→ **AUFGABEN**
1 - Fasse den Absatz des Auszugs zum Aufenthaltsverbot, der mit „Unter Bedachtnahme auf“ beginnt, kürzer zusammen und behalte dabei seine wesentlichen Aussagen bei.
2 - Gib den Wortlaut des Auszugs zum Aufenthaltsverbot von „Unter Bedachtnahme auf“ bis „gerechnet werden könne.“ unverändert aus.
3 - Knüpfe an das Ende des Auszugs zum Aufenthaltsverbot an und schreibe ihn weiter.

Unter Bedachtnahme auf die schwerwiegende Gefährdung der öffentlichen Ordnung und Sicherheit, welche von Hehlereidelikten ausgehe, sowie angesichts des (schon erwähnten) Umstandes, dass das Delikt der Hehlerei wiederholt und üblicherweise im bewussten und gewollten Zusammenwirken mehrerer Personen begangen werden, erscheine - so die belangte Behörde abschließend - die Festsetzung der Dauer des Aufenthaltsverbotes im Ausmaß von zehn Jahren durchaus angemessen, weil mit dem Wegfall der durch § 36 FrG angesprochenen Gefährdung nicht früher gerechnet werden könne.

→ **GESAMMELTE DATEN**
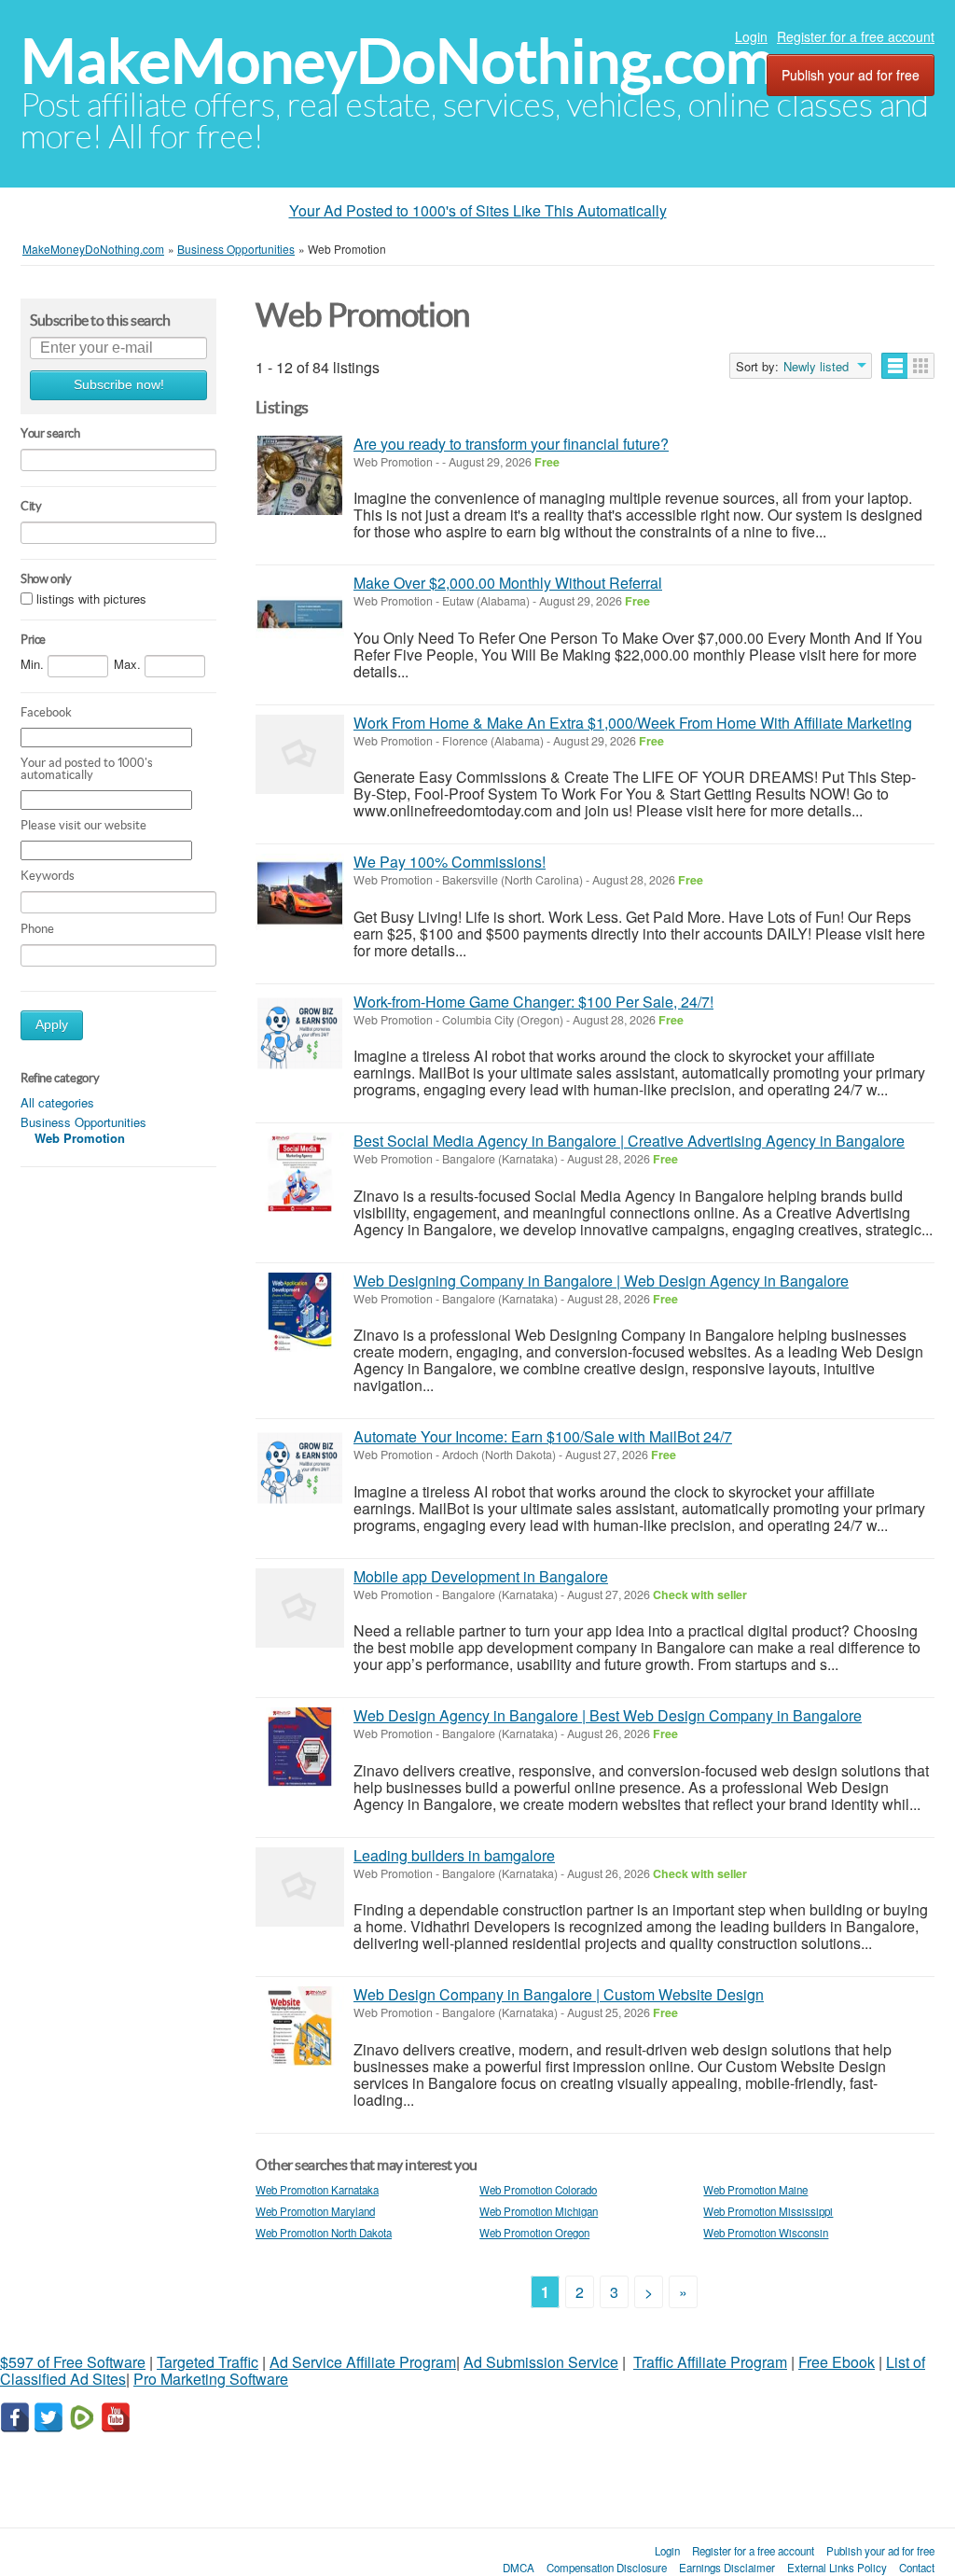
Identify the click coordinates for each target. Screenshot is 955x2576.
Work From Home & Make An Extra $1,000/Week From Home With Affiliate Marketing (632, 722)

→ **LÖSUNGEN**
1 - Die belangte Behörde hält ein Aufenthaltsverbot von zehn Jahren für angemessen. Hehlereidelikte gefährden die öffentliche Ordnung und Sicherheit schwerwiegend. Zudem wird Hehlerei wiederholt und üblicherweise im bewussten und gewollten Zusammenwirken mehrerer Personen begangen. Daher ist mit dem Wegfall der in § 36 FrG angesprochenen Gefährdung nicht früher zu rechnen.

2 -
Unter Bedachtnahme auf die schwerwiegende Gefährdung der öffentlichen Ordnung und Sicherheit, welche von Hehlereidelikten ausgehe, sowie angesichts des (schon erwähnten) Umstandes, dass das Delikt der Hehlerei wiederholt und üblicherweise im bewussten und gewollten Zusammenwirken mehrerer Personen begangen werden, erscheine - so die belangte Behörde abschließend - die Festsetzung der Dauer des Aufenthaltsverbotes im Ausmaß von zehn Jahren durchaus angemessen, weil mit dem Wegfall der durch § 36 FrG angesprochenen Gefährdung nicht früher gerechnet werden könne.

3 -
Gegen diesen Bescheid richtet sich die vorliegende Beschwerde, über die der Verwaltungsgerichtshof erwogen hat:
Gemäß § 36 Abs. 1 FrG kann gegen einen Fremden ein Aufenthaltsverbot erlassen werden, wenn auf Grund bestimmter Tatsachen die Annahme gerechtfertigt ist, dass sein Aufenthalt die öffentliche Ruhe, Ordnung und Sicherheit gefährdet (Z 1) oder anderen im Art. 8 Abs. 2 EMRK genannten öffentlichen Interessen zuwiderläuft (Z 2). Als bestimmte Tatsache im Sinne des Abs. 1 hat insbesondere zu gelten, wenn ein Fremder von einem inländischen Gericht zu einer teilbedingt nachgesehenen Freiheitsstrafe rechtskräftig verurteilt worden ist (§ 36 Abs. 2 Z 1 zweiter Fall FrG).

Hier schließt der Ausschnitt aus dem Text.